“Time” is a guiding principle in any drummer’s ensemble, not least when it is subtly subdivided or extended as it is in this debut by Thomas Strønen’s acoustic group. The name derives from a literary source, “Time is a blind guide” being the first sentence in Canadian author Anne Michaels’s 1996 novel Fugitive Pieces.
The band ‘Time Is A Blind Guide’ was formed rather spontaneously, following an invitation from UK broadcaster Fiona Talkington, an early supporter of the Strønen/Iain Ballamy group ‘Food’, who commissioned Thomas to write music for a combination of Norwegian and British musicians for Conexions, a concert series she was curating at Oslo’s Victoria Nasjonal Jazzscene. Thomas Strønen: “We were talking about different musicians and she put forward some names – one of them was [pianist] Kit Downes, a very good recommendation – and I put forward some names. Then I wrote music for the ensemble and put the band together for the concert. It went really well, and I realized right away that we couldn’t stop at this point. We needed to develop the music further, we needed to play more. I’d had no intention of starting a new band – at that point I was playing in loads of different groups – but the musical potential was so evident that we needed to pursue it. So I began to cut back on other activities, making ‘Time Is A Blind Guide’ a priority, so we could get the music really strong and solid.”
The group played concerts over a two year period before going to the studio. The album Time Is A Blind Guide was recorded at Oslo’s Rainbow Studio in July 2015, with Strønen and Sun Chung producing. The leader’s vision of a strongly melodic and energetic music underpinned by unorthodox time signatures and fluid rhythms is fully borne out. “I like that feeling of melodies so accessible you can sing them, yet it’s challenging to clap your hands or stamp your feet to the music. It’s melodic music with a twist.”

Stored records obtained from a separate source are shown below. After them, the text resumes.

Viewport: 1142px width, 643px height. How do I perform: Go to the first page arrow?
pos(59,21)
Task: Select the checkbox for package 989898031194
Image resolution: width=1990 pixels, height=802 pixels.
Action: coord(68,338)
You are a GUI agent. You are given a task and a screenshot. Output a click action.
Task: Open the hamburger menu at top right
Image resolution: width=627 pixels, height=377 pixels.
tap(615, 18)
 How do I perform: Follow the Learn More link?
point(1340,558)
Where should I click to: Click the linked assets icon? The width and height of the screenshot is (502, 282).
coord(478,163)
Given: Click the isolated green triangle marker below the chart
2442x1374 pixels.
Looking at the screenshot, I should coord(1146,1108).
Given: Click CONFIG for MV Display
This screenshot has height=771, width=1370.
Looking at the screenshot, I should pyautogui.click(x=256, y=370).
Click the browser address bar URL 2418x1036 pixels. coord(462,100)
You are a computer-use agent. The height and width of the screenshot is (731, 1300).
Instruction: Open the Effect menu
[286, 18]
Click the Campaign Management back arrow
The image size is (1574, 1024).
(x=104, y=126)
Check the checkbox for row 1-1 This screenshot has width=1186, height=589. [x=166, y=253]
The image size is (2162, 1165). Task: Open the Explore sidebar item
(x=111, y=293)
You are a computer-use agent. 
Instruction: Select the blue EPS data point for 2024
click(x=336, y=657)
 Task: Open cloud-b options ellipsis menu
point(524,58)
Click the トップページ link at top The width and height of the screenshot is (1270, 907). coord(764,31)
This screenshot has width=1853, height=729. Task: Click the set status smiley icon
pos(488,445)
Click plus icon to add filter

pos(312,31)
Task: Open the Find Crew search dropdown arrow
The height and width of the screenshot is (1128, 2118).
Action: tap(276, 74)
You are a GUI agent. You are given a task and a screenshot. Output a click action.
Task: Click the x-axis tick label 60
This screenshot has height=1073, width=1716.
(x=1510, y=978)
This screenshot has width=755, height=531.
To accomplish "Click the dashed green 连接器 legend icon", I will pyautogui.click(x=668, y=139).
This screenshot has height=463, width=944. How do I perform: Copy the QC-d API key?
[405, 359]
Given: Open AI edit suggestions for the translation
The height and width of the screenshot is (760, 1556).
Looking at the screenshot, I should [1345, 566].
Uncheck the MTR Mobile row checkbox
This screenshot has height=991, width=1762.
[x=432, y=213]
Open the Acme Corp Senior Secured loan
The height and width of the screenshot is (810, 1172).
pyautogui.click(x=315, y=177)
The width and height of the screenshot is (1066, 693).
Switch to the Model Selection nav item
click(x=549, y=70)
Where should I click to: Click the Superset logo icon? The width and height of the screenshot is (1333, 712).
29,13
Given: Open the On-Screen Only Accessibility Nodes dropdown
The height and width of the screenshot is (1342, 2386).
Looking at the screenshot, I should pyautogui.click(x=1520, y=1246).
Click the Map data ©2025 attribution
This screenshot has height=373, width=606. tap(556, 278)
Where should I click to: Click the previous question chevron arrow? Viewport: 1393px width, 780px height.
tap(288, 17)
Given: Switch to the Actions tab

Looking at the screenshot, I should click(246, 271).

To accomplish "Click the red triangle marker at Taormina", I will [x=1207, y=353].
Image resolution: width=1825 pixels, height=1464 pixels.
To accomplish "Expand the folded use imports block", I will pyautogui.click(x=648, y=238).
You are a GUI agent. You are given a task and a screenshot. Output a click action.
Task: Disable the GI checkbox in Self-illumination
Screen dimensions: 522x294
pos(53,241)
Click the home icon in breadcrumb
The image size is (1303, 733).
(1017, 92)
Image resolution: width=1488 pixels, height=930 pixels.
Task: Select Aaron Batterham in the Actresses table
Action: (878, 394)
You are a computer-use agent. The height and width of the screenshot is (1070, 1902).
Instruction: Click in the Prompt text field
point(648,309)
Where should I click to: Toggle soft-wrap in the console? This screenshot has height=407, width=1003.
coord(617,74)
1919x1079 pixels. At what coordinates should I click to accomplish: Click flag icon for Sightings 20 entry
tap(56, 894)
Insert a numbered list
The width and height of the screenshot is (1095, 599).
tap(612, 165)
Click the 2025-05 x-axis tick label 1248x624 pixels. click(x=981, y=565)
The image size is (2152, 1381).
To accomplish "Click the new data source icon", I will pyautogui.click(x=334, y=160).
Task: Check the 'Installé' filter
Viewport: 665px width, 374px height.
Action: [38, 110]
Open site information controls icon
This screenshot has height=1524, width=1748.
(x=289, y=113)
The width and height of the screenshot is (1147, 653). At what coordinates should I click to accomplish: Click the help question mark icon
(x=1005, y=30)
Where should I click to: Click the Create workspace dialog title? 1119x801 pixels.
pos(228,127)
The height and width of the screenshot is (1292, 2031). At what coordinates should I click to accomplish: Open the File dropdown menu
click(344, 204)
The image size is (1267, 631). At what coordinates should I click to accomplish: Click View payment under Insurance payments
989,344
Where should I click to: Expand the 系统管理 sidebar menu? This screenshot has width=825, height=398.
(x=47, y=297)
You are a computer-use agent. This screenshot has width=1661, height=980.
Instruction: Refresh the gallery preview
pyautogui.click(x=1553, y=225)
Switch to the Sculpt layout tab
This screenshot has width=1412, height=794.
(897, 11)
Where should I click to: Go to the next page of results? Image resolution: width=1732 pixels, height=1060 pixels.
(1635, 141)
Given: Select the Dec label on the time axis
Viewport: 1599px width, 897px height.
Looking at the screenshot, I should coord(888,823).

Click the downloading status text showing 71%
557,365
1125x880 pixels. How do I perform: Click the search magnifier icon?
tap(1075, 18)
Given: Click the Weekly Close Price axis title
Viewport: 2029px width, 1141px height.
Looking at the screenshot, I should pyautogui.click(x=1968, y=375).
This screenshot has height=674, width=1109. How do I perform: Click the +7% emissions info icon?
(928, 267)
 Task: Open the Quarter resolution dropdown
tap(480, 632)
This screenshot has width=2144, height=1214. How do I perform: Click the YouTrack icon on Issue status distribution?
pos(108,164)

The band was built to include a number of overlapping musical sub-groups. “Almost every drummer and every pianist loves to play in piano trios, and there is a kind of enhanced piano trio at the centre of ‘Time Is A Blind Guide’. And there is a string group with violin and cello and bass – over the years I’ve written lots of music for strings. And there’s also a drum ensemble with me and Siv Øyunn Kjenstad and Steinar Mossige…” For smaller gigs, the band contracts to quintet size, minus its percussionists, but their presence is important here. “I wanted to have this group be completely acoustic, and avoid electronics in this context, but in a way the percussionists have a role a bit like my sampler in Food. Not that I ‘programme’ them [laughs], but they have specific tasks between the tunes, and they play solid grooves so I can either play very freely on top, or simply play less when I choose to.” Together drums and percussion have a detailed grip on the subtly shifting rhythms. Strønen traces his involvement with unorthodox time signatures back to his years in Trondheim. “Both at the Music Conservatory and the Jazz Academy I started working on odd signatures and polyrhythms and studied music of many different traditions – Gamelan music, West African music, Japanese music and more. And I had a long period of listening to Minimal music, Steve Reich, Philip Glass and so on. In younger years I played in a number of bands where the music was based around advanced rhythmic ideas. At a certain point I let it go and played more free and open music, but it has come back, transformed, in this ensemble.”
Håkon Aase recently replaced ‘Time Is A Blind Guide’s’ original violinist Nils Økland – Strønen: “I heard Håkon play at the Royal Academy of Music in Oslo a couple of times. He’s really young and his musical potential is enormous. I thought: he could be just the force we need for this band with loads of energy and good ideas.” In the ensemble’s string section he joins gifted UK cellist Lucy Railton, one of few contemporary classical players equally at home in the worlds of improvised music and jazz. She’s played in duo with Kit Downes and in his quintet, and recorded Giancinto Scelsi’s Duo for violin and cello with Aisha Orazbayeva.
Kit Downes, widely-acclaimed UK pianist, makes his ECM debut with Time Is A Blind Guide. Downes also leads his own trio, and plays regularly with the electric trio Troyka, with Stan Sulzmann and many others.
Bassist Ole Morten Vågan founded the band Motif in 1999, a group which gave early exposure to Mathias Eick. He has composed for the Trondheim Jazz Orchestra and collaborated with numerous free improvisers. In ‘Time Is A Blind Guide’ his muscular bass has a significant centering role.
Thomas Strønen’s wide ranging compositions here include a melancholic drum piece, “Everything Disappears II (Ode to JT)”, the dedication being to John Taylor, with whom Thomas worked in the trio Meadow, with Tore Brunborg. “I could as easily have dedicated everything to John,” Strønen says. “He was such an inspiring and positive musician to be around.”